Work order:
Repeat the records below exactly, beginning at the first line and finishing with the line that contains "Login (1188, 12)".

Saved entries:
------------------------------------------------------------------------

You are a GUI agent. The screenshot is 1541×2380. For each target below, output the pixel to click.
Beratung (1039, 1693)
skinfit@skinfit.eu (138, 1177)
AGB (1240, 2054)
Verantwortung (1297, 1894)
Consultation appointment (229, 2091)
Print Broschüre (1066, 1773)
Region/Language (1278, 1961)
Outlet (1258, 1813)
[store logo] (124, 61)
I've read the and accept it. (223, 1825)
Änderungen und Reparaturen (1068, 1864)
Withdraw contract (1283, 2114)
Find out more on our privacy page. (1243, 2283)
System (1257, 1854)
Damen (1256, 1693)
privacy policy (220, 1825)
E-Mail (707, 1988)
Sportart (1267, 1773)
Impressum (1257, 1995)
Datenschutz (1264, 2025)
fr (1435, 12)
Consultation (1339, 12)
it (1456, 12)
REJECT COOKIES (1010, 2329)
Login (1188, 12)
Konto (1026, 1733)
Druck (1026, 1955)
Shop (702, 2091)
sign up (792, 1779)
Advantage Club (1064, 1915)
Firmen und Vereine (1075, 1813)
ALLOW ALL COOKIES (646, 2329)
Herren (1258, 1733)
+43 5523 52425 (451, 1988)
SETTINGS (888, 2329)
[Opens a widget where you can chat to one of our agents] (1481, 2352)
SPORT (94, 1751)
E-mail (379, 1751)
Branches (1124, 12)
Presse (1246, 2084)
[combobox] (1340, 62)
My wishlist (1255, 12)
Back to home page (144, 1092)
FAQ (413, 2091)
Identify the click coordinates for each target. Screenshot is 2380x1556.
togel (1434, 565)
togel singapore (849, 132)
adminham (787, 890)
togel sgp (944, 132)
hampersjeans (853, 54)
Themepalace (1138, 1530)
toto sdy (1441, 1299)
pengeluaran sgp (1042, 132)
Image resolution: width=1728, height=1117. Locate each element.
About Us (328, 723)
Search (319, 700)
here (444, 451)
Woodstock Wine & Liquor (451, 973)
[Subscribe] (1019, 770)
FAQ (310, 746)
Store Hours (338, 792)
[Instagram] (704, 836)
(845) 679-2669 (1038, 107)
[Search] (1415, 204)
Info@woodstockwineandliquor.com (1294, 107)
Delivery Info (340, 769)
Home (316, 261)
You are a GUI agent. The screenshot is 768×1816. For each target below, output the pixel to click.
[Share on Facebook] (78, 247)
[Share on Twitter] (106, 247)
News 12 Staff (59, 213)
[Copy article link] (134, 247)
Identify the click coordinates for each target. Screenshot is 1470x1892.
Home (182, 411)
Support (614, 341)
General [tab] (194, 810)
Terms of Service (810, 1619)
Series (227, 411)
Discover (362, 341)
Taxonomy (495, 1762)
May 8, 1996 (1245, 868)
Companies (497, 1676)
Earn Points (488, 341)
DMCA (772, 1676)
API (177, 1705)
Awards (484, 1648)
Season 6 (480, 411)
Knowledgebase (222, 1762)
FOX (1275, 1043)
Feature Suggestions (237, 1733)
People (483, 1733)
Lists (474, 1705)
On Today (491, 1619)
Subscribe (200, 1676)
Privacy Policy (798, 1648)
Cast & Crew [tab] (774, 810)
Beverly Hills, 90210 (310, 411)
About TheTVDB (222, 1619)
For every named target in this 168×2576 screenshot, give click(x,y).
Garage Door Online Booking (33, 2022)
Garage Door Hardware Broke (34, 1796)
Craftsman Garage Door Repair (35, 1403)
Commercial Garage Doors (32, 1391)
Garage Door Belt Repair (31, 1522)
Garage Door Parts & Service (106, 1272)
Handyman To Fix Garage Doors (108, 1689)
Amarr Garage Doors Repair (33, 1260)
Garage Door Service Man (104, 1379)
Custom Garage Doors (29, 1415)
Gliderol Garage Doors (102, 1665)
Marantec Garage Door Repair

------------------------------------------------------------------------

Your solution:
You are a GUI agent. The screenshot is 1541×2380. For each target below, output the pixel to click.
Beratung (1039, 1693)
skinfit@skinfit.eu (138, 1177)
AGB (1240, 2054)
Verantwortung (1297, 1894)
Consultation appointment (229, 2091)
Print Broschüre (1066, 1773)
Region/Language (1278, 1961)
Outlet (1258, 1813)
[store logo] (124, 61)
I've read the and accept it. (223, 1825)
Änderungen und Reparaturen (1068, 1864)
Withdraw contract (1283, 2114)
Find out more on our privacy page. (1243, 2283)
System (1257, 1854)
Damen (1256, 1693)
privacy policy (220, 1825)
E-Mail (707, 1988)
Sportart (1267, 1773)
Impressum (1257, 1995)
Datenschutz (1264, 2025)
fr (1435, 12)
Consultation (1339, 12)
it (1456, 12)
REJECT COOKIES (1010, 2329)
Login (1188, 12)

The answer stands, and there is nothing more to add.